InfoPos: A Design Support Framework for ML-Assisted Fault Detection and Identification in Industrial Cyber-Physical Systems
Uraz Odyurt, Richard Loendersloot, Tiedo Tinga
TL;DR
The paper tackles the design-time complexity of ML-assisted fault detection in industrial CPS by introducing InfoPos, a framework that maps available system knowledge and data to an information-position matrix to guide selection of preprocessing, data segmentation, and ML components. It presents a concrete methodology using a real demonstrator, including data processing to produce regression-based signatures, diverse segmentation strategies, and data-degradation simulations to emulate varying data richness, evaluated with multiple tree-based classifiers. Key findings show that the electrical current metric is highly informative, mid data cuts with quadratic signatures often yield top performance, and BD T-like tree methods are robust choices, achieving up to 99.54% accuracy in some configurations.

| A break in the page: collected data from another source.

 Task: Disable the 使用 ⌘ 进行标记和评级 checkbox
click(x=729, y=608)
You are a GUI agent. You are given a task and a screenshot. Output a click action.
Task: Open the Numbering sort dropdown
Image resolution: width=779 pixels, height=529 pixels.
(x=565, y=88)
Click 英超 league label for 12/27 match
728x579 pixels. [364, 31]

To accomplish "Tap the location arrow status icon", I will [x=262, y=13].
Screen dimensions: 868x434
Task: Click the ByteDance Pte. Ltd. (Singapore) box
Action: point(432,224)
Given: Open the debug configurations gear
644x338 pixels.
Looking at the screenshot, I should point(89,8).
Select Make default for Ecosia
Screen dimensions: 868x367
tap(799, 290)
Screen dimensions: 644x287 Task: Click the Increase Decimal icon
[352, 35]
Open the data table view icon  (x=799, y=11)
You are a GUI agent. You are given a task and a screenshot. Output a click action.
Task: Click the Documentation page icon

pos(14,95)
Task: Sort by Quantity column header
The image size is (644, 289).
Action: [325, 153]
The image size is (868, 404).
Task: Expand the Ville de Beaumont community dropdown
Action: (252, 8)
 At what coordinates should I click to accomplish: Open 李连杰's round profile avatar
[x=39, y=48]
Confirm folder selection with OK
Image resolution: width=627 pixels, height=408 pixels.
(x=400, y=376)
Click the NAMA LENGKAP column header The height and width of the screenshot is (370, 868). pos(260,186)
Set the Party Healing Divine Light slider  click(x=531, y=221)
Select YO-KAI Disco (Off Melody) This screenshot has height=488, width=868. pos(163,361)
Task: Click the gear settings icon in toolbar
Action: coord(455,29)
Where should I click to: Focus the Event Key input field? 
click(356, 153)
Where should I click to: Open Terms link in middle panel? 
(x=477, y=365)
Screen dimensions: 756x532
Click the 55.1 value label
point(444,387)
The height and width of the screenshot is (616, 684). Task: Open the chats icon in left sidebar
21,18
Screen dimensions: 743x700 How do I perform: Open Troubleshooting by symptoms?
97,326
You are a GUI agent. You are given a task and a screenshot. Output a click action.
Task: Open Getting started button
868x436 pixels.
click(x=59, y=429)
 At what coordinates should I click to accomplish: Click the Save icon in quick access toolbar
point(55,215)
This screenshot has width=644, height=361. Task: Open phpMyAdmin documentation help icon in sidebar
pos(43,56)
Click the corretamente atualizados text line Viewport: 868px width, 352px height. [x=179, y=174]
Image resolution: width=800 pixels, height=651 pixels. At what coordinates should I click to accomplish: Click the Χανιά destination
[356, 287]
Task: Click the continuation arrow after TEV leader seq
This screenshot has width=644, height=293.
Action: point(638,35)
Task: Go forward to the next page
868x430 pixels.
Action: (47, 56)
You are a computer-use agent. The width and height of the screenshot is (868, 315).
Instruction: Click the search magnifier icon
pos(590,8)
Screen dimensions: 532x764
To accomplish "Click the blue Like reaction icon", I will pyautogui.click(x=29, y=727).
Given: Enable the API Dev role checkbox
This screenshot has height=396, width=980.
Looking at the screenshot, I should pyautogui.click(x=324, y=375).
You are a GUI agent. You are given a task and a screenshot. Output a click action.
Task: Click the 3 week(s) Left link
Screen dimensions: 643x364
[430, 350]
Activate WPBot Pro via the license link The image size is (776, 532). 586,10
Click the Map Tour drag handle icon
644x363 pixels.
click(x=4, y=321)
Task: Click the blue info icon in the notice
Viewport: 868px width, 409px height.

The framework aims to reduce design search and optimization effort for ML-driven FDI in industrial CPS, and the authors provide publicly available datasets and code to support reproducibility and further exploration, with planned extensions to richer data, deep learning models, and production-scale validation.
Abstract
The variety of building blocks and algorithms incorporated in data-centric and ML-assisted fault detection and identification solutions is high, contributing to two challenges: selection of the most effective set and order of building blocks, as well as achieving such a selection with minimum cost. Considering that ML-assisted solution design is influenced by the extent of available data and the extent of available knowledge of the target system, it is advantageous to be able to select effective and matching building blocks. We introduce the first iteration of our InfoPos framework, allowing the placement of fault detection/identification use-cases based on the available levels (positions), i.e., from poor to rich, of knowledge and data dimensions. With that input, designers and developers can reveal the most effective corresponding choice(s), streamlining the solution design process. The results from a demonstrator, a fault identification use-case for industrial Cyber-Physical Systems, reflects achieved effects when different building blocks are used throughout knowledge and data positions. The achieved ML model performance is considered as the indicator for a better solution. The data processing code and composed datasets are publicly available.